Work item: Among these entries, how many lines contain "will"? Say the number and nothing else.

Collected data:
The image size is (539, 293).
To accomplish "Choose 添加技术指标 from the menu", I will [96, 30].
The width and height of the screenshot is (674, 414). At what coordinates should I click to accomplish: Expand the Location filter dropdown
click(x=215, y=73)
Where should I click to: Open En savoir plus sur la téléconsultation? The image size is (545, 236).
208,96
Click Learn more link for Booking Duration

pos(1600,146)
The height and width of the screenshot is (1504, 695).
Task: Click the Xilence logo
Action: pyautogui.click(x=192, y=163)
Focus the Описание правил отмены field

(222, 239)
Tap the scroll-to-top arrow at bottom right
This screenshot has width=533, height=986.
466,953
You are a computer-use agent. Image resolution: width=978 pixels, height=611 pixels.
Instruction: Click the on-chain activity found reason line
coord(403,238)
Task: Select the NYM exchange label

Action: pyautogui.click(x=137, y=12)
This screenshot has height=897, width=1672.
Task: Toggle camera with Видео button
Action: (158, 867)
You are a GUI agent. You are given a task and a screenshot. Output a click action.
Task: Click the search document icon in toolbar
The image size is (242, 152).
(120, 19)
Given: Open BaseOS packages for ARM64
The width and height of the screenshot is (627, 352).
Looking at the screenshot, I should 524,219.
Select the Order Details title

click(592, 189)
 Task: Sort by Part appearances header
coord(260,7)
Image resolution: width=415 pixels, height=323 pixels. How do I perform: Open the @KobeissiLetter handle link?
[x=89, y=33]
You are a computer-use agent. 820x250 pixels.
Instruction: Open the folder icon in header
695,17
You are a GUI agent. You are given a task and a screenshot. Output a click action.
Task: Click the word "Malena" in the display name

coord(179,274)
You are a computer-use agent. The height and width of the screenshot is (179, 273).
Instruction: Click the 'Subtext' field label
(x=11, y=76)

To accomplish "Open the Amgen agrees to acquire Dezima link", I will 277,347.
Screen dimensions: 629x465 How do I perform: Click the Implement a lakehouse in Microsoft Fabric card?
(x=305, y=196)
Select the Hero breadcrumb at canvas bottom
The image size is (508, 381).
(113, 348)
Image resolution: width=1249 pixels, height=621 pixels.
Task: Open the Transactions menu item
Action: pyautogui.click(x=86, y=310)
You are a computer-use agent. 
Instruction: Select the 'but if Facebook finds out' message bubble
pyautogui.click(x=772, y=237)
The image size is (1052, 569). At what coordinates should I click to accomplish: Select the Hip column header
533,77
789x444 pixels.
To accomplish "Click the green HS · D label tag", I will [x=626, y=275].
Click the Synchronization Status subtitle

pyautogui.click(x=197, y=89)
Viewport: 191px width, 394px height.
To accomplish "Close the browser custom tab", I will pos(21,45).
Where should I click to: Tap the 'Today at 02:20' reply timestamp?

Reply: 4